23 January 2015
When we opened our beehive last Friday it was a sorry sight. The bees were sluggish, and there weren’t many of them. There was a small amount of larvae but we couldn’t see any eggs, and we couldn’t see the queen. She’s quite distinctive – not only is she much bigger, but she has a blob of red paint on her abdomen, added by the people we bought her from. A hive can make a new queen, but it needs to be done from the egg stage. No eggs equals no new queen.

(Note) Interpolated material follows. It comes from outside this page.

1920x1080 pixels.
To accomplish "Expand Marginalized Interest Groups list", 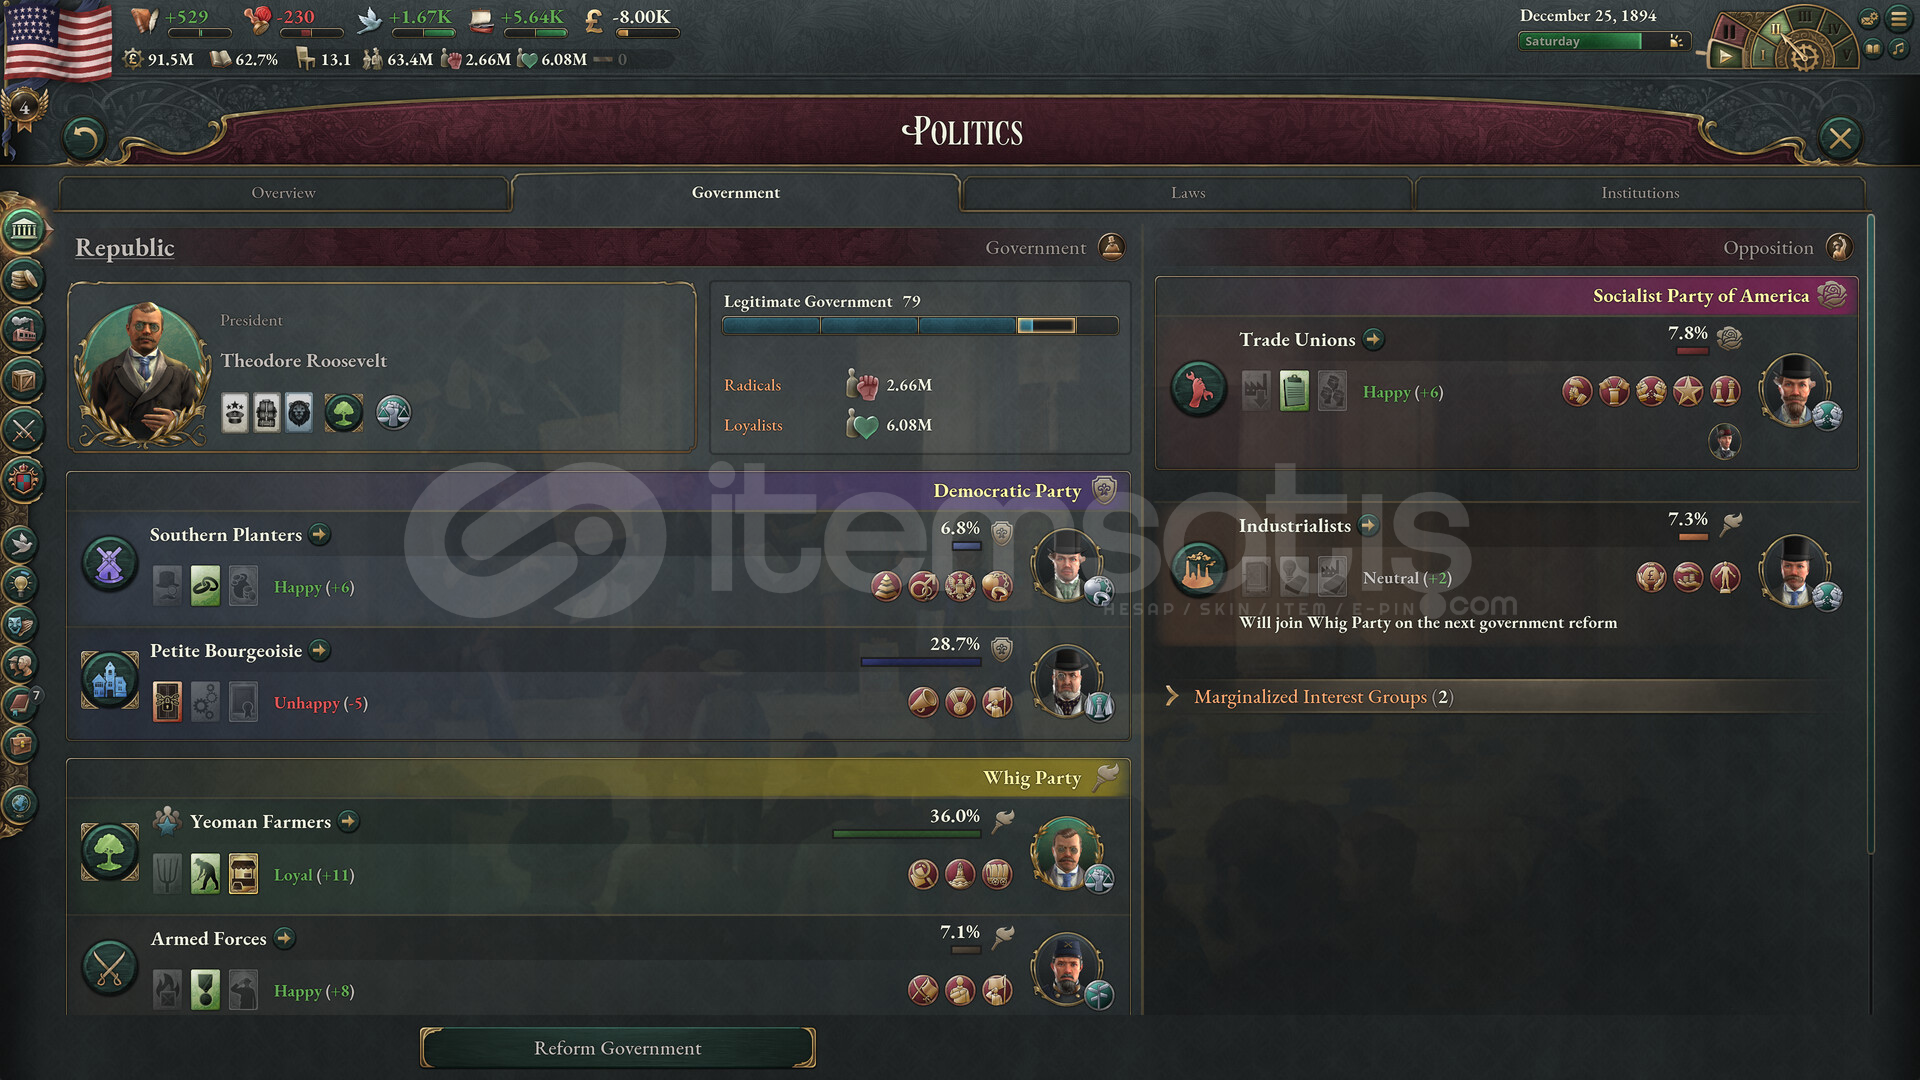I will (x=1312, y=697).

We were bad hive parents. Something had gone wrong, and as new hive owners it was bound to be our fault. We went to the monthly beekeepers meeting on Sunday, crestfallen. But the beekeepers are an immensely generous bunch, and nothing pleases them more than helping their fellow beekeepers, no matter how stupid they’ve been. They’re a bit like bees in that respect – it’s all about the group. So we came away from the meeting with many offers of assistance, plus an offer of a new nucleus – a queen with a few frames of her worker bees. We discussed how to manage our existing hive alongside the new nucleus, and the general consensus was that we should combine them using the newspaper method. In this method you put one box (the stronger colony) on the base, then a sheet of newspaper, then the box of the weaker colony on top. We were instructed on it, we were shown it, we looked at it on YouTube and we tried to absorb the many intricacies of this seemingly simple procedure. Wouldn’t all the bees escape during the moving of the boxes? No, they go back to the hive with their own pheromones. Wouldn’t they all fight and die? No, because they have to chew through the newspaper to combine, and by the time they’ve done that they’ve become accustomed to each other’s pheromones and they won’t fight. What if bees from the old hive fly in at the bottom where they are used to flying in? They’ll probably be ok as they’re bringing in food, not trying to rob it. And so on and so on.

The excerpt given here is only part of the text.